The team collected peripheral blood samples from patients with rectal and esophageal cancers prior to resection or longitudinally during neoadjuvant treatment and hepatic arterial infusion therapy.
For circulating hybrid cell enumeration, peripheral blood mononuclear cells were isolated and then immunostained for expression of CD45 and cytokeratin. Treatment response was determined according to the tumor regression grading of the American Joint Committee on Cancer.
Fifty-eight samples collected from patients with rectal cancer (n = 23) and esophageal cancer (n = 35) prior to resection and two patients who received hepatic arterial infusion were evaluated. In the neoadjuvant therapy group, 13 (23%) patients had a pathologic complete response, while 37 (66%) had a non-pathologic complete response and 6 (11%) had no response.

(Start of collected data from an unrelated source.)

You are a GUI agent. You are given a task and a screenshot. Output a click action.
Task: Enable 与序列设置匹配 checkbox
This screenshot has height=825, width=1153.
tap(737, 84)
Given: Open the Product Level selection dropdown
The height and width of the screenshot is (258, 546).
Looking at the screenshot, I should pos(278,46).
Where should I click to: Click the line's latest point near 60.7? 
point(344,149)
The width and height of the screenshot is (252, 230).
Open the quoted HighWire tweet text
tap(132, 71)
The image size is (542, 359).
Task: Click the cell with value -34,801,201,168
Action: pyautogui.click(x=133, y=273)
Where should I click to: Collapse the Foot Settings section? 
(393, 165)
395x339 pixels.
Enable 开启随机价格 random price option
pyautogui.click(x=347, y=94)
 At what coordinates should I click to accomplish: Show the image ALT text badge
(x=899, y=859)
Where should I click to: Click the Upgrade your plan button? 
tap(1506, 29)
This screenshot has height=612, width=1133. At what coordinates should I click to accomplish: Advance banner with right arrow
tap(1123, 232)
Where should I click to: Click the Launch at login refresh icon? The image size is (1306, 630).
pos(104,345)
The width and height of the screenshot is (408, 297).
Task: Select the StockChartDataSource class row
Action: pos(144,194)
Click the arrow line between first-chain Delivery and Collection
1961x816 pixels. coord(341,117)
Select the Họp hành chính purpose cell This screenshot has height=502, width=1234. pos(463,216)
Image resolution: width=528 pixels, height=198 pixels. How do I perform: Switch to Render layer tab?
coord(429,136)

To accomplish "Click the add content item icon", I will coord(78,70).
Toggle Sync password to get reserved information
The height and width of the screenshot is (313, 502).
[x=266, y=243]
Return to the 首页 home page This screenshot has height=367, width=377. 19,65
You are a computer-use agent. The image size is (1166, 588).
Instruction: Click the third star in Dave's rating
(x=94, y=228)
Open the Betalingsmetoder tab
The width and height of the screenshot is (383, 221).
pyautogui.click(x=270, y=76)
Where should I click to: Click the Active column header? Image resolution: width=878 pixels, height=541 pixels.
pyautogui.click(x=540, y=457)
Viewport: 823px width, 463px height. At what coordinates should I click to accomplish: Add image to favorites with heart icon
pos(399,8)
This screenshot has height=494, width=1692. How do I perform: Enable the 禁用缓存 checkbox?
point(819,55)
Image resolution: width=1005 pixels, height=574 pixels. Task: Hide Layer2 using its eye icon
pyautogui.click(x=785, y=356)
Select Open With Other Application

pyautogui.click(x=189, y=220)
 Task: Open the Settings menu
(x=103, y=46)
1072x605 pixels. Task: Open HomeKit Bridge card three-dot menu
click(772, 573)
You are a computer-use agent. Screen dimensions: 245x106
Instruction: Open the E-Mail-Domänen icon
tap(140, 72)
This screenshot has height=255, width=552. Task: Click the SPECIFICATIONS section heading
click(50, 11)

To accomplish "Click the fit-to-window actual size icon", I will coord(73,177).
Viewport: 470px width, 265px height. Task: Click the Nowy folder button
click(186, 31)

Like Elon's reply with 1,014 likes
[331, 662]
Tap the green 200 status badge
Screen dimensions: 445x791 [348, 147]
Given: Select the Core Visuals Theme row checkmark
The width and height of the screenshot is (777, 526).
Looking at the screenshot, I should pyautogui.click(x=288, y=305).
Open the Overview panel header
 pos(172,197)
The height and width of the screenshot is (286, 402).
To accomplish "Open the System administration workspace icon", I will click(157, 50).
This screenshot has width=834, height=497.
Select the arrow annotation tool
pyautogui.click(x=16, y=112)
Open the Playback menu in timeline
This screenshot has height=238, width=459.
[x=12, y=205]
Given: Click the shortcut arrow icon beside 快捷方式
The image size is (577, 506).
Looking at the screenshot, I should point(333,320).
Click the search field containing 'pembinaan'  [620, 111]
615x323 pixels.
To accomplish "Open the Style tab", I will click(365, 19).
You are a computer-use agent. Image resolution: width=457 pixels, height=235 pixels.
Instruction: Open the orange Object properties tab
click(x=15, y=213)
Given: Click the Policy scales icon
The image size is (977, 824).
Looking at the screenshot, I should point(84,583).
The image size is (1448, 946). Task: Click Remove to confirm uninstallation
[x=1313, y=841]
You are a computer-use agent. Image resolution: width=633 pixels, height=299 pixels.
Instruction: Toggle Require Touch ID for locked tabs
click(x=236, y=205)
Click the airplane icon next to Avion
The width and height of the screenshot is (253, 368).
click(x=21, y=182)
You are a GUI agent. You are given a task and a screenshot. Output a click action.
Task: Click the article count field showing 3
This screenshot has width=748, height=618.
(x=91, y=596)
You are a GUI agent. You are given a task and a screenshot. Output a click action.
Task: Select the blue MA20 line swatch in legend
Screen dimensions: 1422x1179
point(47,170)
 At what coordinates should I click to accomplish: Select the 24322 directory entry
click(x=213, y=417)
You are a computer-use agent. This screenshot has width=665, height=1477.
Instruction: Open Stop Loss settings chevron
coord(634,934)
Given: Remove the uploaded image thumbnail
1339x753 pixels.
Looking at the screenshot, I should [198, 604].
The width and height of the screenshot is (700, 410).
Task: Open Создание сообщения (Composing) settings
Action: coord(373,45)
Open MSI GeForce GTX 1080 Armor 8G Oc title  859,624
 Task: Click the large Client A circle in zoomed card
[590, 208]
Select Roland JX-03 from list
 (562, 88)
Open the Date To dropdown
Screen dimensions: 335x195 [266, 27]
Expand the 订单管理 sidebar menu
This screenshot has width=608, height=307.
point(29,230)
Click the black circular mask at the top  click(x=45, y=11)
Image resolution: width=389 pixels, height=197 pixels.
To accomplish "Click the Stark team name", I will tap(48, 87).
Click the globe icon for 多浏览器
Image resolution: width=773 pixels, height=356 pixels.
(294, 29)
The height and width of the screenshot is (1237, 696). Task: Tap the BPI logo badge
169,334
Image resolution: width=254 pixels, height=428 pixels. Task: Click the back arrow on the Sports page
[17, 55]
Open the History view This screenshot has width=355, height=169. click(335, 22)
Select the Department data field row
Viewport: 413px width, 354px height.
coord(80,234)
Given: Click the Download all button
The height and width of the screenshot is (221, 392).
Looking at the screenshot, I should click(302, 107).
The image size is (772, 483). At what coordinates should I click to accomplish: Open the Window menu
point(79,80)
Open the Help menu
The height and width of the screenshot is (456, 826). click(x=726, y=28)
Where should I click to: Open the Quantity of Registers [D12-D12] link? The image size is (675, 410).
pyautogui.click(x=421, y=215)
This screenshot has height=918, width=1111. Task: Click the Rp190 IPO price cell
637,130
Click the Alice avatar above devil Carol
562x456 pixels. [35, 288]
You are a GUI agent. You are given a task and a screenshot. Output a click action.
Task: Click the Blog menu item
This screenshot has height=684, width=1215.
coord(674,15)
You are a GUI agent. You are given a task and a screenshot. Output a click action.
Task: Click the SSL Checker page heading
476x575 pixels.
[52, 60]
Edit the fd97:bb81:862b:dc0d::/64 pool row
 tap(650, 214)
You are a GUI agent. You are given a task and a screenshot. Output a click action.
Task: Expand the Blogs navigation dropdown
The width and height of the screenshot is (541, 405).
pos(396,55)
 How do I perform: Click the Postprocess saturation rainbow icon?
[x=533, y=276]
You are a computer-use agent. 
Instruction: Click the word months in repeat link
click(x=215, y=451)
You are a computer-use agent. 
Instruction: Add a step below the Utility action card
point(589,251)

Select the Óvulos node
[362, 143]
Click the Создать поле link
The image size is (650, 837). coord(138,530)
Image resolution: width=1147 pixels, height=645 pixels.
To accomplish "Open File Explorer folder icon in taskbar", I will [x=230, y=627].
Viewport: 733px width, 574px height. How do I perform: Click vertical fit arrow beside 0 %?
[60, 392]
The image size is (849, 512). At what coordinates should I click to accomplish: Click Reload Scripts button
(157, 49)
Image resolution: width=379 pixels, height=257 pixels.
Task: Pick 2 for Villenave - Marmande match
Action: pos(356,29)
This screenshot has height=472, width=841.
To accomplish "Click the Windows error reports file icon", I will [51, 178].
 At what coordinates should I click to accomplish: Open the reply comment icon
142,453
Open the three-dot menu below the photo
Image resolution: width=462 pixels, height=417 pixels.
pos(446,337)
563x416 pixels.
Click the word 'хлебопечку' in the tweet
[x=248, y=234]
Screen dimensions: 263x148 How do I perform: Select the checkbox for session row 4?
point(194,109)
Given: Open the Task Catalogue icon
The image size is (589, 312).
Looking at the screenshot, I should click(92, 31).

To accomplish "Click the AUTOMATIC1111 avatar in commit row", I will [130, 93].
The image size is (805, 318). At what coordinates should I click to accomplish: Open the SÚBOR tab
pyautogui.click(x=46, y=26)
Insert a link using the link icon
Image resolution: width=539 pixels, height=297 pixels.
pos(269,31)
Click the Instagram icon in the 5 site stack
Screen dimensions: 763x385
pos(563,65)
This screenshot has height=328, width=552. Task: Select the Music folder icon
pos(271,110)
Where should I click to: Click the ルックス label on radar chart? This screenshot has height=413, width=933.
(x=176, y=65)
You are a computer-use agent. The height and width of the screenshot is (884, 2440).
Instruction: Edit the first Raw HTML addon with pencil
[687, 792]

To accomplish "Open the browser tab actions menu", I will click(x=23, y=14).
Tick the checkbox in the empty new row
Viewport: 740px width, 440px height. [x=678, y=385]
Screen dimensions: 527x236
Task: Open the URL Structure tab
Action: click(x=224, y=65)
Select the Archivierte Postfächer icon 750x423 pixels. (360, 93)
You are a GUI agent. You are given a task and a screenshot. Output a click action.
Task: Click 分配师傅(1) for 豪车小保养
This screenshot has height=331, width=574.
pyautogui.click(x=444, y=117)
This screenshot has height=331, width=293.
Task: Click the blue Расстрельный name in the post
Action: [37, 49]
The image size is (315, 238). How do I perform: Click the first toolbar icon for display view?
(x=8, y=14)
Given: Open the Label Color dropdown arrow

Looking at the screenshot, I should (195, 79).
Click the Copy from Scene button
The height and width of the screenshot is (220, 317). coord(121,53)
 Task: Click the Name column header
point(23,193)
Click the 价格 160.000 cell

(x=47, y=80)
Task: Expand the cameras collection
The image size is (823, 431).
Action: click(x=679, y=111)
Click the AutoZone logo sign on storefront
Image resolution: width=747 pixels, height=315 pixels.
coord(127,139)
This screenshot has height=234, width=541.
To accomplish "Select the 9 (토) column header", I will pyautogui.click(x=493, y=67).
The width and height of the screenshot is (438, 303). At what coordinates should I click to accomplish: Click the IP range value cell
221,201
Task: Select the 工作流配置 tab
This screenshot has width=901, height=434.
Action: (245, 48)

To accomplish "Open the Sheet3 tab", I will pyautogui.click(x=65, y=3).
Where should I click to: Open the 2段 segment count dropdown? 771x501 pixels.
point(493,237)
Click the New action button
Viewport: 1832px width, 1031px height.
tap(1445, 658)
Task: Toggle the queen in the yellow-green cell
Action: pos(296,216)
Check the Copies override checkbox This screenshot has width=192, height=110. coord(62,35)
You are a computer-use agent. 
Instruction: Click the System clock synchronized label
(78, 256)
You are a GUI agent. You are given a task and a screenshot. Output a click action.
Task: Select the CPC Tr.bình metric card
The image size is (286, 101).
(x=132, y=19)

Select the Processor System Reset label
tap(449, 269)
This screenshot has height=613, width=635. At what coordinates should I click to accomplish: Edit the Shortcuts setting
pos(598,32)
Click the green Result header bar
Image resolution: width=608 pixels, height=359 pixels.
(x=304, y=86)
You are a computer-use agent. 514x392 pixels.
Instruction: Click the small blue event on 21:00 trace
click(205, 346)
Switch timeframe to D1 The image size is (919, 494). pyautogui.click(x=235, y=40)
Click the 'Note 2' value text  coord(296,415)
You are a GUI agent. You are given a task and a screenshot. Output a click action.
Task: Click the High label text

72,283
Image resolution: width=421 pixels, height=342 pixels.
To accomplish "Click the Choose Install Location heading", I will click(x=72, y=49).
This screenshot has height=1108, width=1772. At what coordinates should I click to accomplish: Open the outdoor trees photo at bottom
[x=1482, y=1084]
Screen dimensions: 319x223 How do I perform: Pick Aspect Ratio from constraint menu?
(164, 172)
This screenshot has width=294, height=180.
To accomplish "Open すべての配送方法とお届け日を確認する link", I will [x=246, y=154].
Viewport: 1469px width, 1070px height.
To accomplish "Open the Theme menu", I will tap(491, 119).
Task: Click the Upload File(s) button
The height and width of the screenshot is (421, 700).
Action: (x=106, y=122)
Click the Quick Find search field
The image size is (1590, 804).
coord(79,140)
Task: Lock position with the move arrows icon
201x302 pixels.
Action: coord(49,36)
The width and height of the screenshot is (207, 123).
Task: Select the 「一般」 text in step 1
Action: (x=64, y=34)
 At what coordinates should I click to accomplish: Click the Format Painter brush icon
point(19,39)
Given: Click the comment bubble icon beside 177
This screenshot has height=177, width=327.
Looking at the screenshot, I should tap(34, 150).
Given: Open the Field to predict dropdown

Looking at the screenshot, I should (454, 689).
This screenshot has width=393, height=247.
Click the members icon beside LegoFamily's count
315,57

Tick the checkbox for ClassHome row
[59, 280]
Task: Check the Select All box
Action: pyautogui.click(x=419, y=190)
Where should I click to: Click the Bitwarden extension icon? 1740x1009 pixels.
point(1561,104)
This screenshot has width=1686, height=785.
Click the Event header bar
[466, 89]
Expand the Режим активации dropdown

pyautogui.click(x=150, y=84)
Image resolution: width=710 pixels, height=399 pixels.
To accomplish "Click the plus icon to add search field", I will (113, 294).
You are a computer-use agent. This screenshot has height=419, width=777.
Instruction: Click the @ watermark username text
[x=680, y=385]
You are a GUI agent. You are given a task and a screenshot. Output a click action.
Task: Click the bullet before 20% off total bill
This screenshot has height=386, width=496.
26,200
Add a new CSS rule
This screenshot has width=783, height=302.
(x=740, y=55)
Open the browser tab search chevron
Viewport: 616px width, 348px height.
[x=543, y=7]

Circulating hybrid cell levels successfully discriminated the pathologic complete response from the non-pathologic complete response in rectal and esophageal cancers (area under the curve [AUC] = 0.82; CI 95% = 0.71-0.92; P< 0.001). In patients followed longitudinally during neoadjuvant therapy (n = 2) and hepatic arterial infusion therapy (n = 2), circulating hybrid cell levels decreased by > 90% with initiation of therapy, but increased with dose reductions and prior to clinical evidence of disease progression.
The authors conclude that circulating hybrid cells are a newly discovered biomarker with the potential to noninvasively monitor treatment response and disease progression in patients with gastrointestinal malignancies. Additionally, the level of circulating hybrid cells is predictive of pathologic complete response to neoadjuvant therapy.